MA DAVVERO STA PER SCRIVERE UN APPELLO COME QUESTO?
"Glielo garantisco: lo farò oggi stesso. Del resto, per dire tutta la verità, non ne posso proprio più di quest'assurdo ostracismo. Vorrei vedere chiunque altro con una limitazione definita transitoria, che invece pesa sulle spalle da oltre mezzo secolo. Gli anni passano: credo proprio che dovrò fare tutto il possibile, pur di tornare; questo appello è forse un buon inizio. E sia chiaro, lo ripeto: una volta in Italia non farò nulla di speciale; mio figlio ed io vogliano solo tornare e per Emanuele Filiberto non è neppure un ritorno, come persone comuni; normali, normalissime".
Poi Vittorio Emanuele racconta di un Natale difficile: la suocera, 94 anni, è stata ricoverata d'urgenza, "ora, per fortuna, si è ripresa, e siamo potuti partire; anche mio figlio, che è in alto mare, nei Caraibi: troppo al largo per essere raggiunto, anche con il telefonino cellulare. No, il satellitare non ce l'ha ancora; ma anche questa è un'idea".
LEI PERO, CHE SPIEGAZIONE SI DA DELLA LENTEZZA CON CUI LE DUE CAMERE ESAMINANO L'ABROGAZIONE DEL SUO ESILIO?
"Di spiegazioni possibili ce ne sono poche. A parole, tutti sembrano d'accordo che debba finire; ma quando invece si tratta di passare a fatti più concreti, forse qualcuno avrà paura. Di che? Ma di se stesso: non certo di noi, speriamo. Per questo mi è venuto in mente l'appello ai due Presidenti: per chiedere anche se in ritardo, una grazia di Natale".
UNA GRAZIA IN VISTA DEL GIUBILEO, ORMAI NON PIU LONTANO?
"Ma il Giubileo sarà appena tra due anni: non vorrei dover attendere così a lungo. E mi fa rabbia essere esiliato da un Paese, che è il mio, ed ammette chiunque: fa delle giuste sanatorie, e lascia entrare anche Ocalan. Insomma, tutti: ma non noi due, me e mio figlio; ovvero, gli unici esiliati".
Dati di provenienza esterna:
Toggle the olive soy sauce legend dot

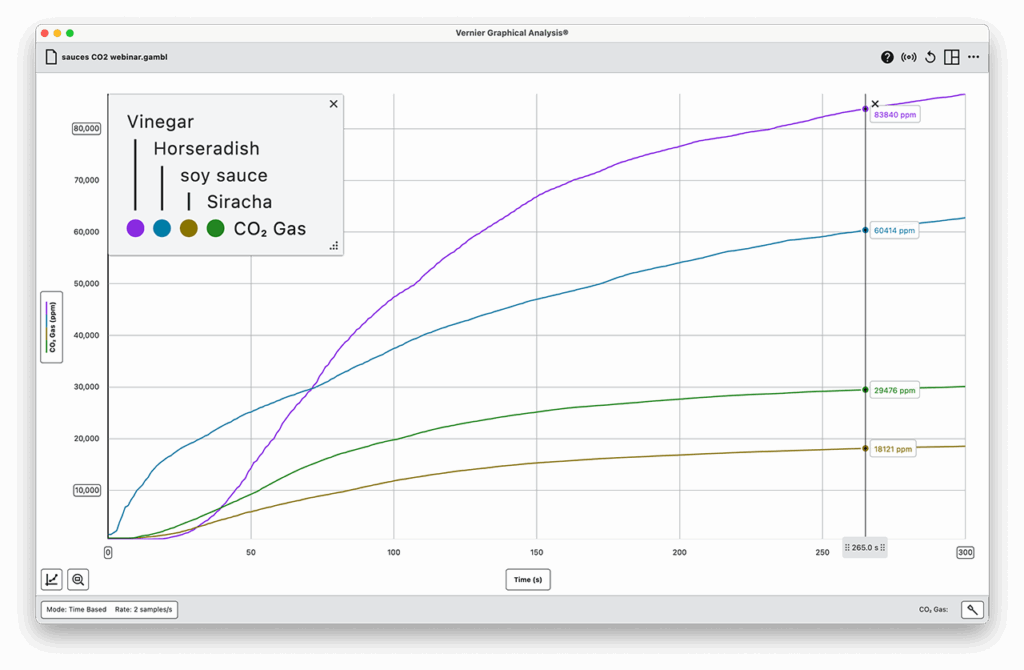point(188,229)
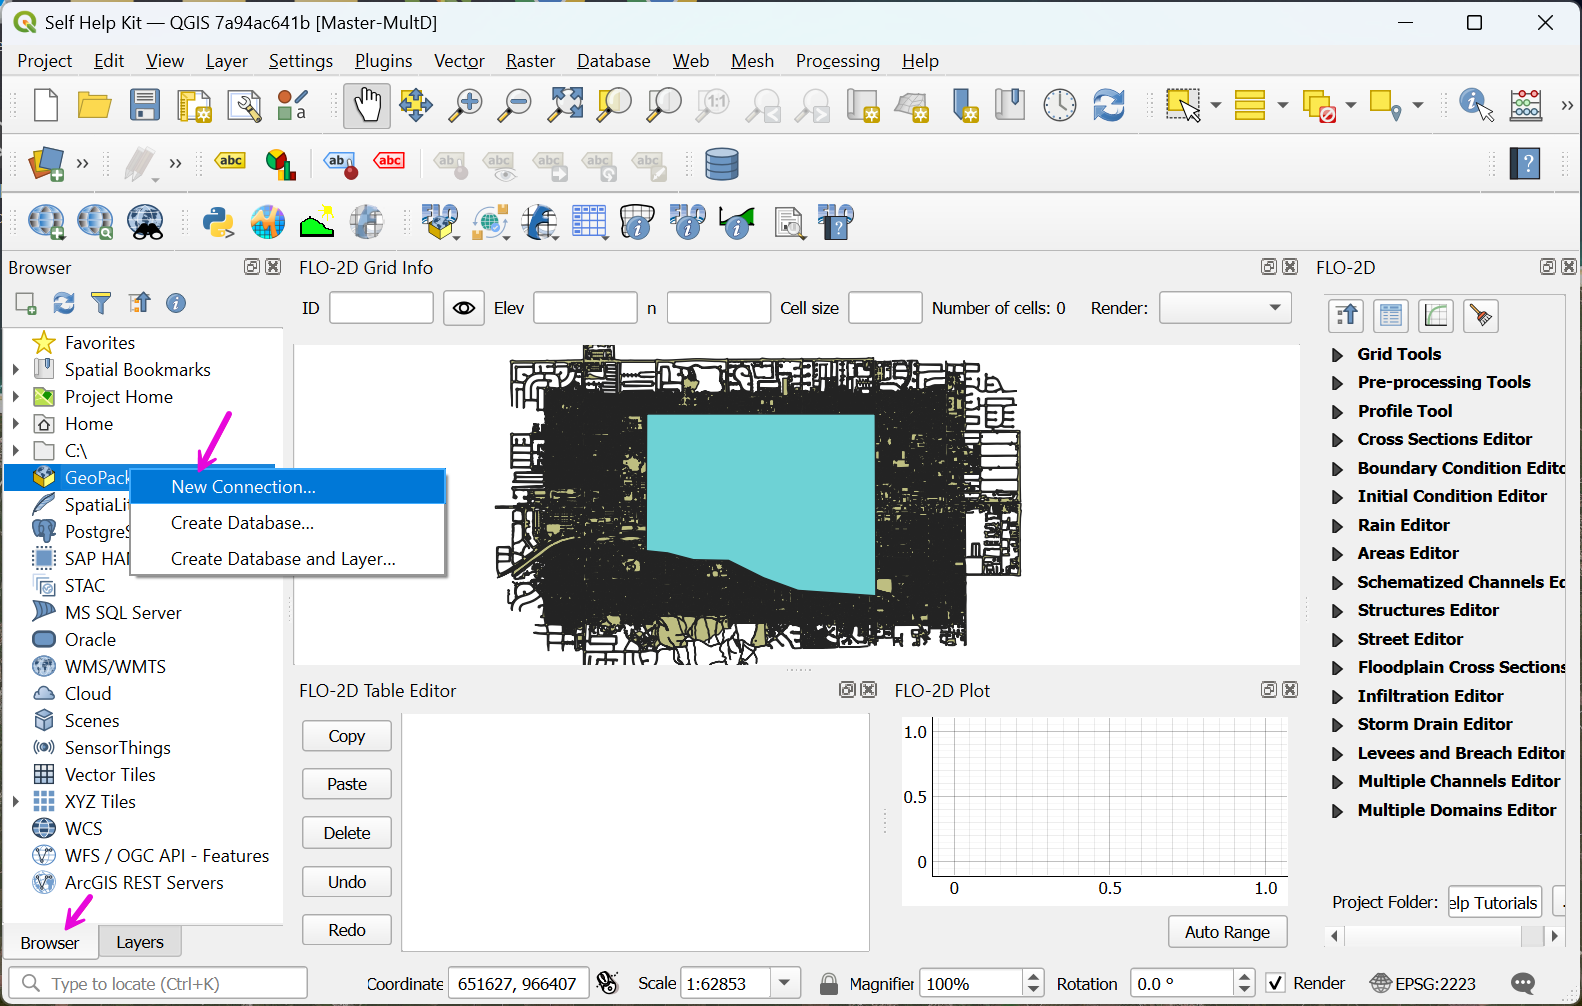Toggle the grid info eye button
The height and width of the screenshot is (1006, 1582).
tap(464, 308)
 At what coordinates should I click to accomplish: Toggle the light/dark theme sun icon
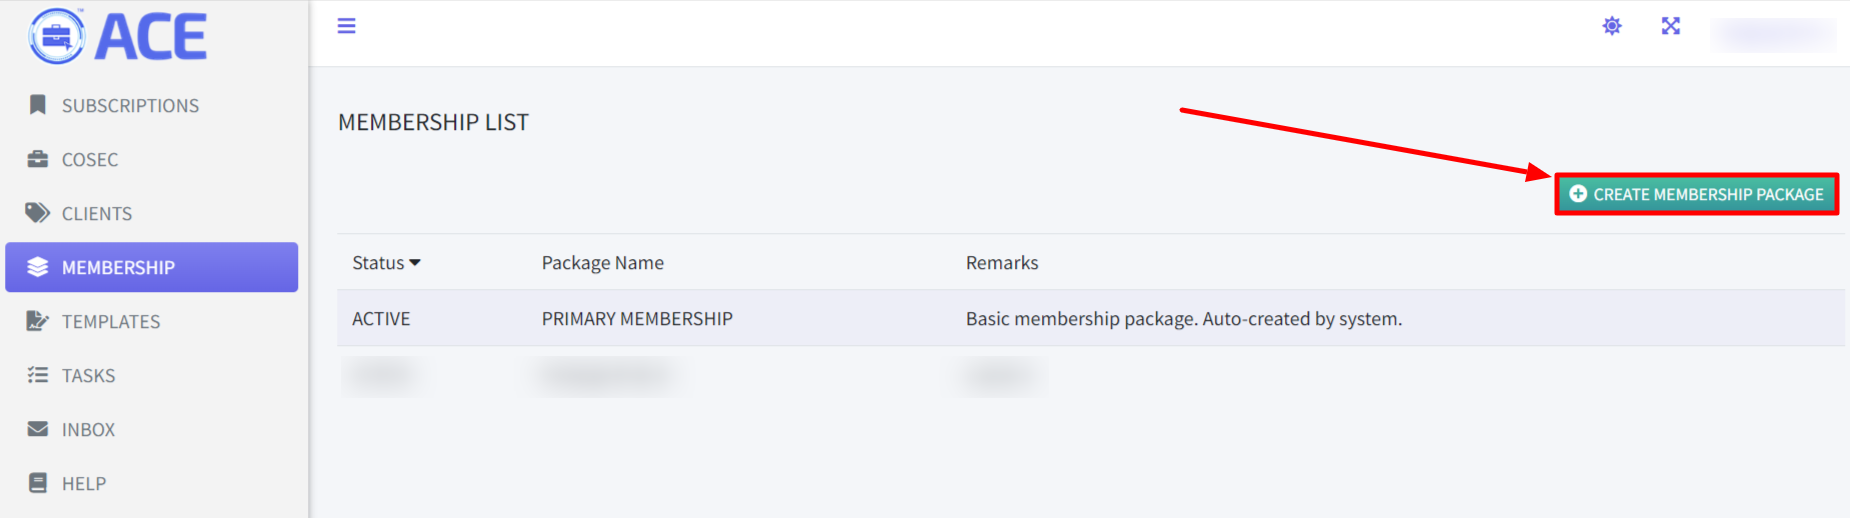point(1612,26)
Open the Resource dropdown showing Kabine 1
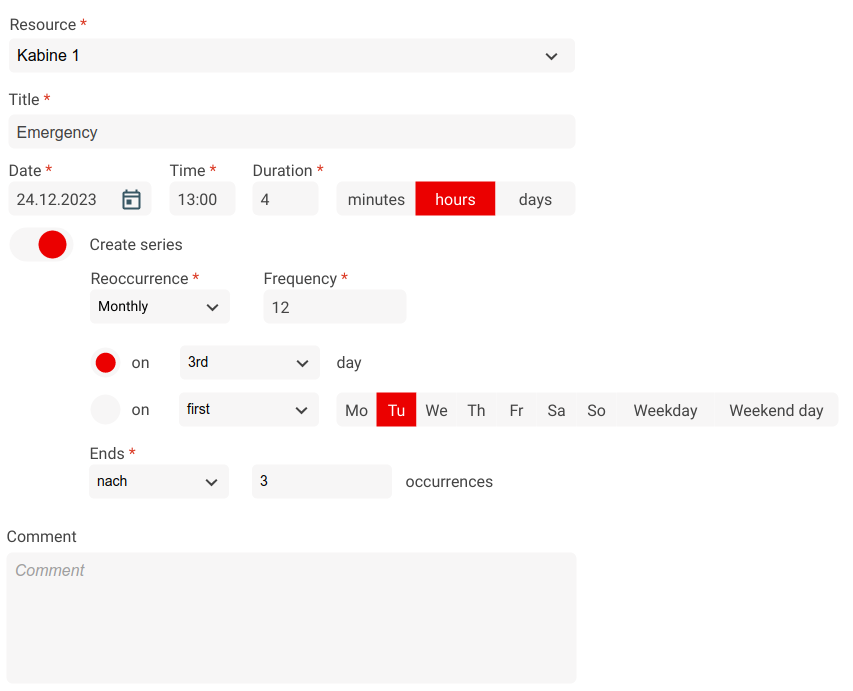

E sua moglie, Marina Doria, ammette: "Io sono un'impulsiva, assai più di mio marito e di Emanuele; al posto loro, l'idea di Pannella, dopo 50 anni, l'avrei già presa al volo. Ma non tocca a me decidere". E il figlio di Umberto II, conclude la conversazione: "Adesso, corro a scrivere il mio appello; se no che altro mi resta: essere costretto a frodare la legge? Sarebbe davvero l'ultima cosa da fare".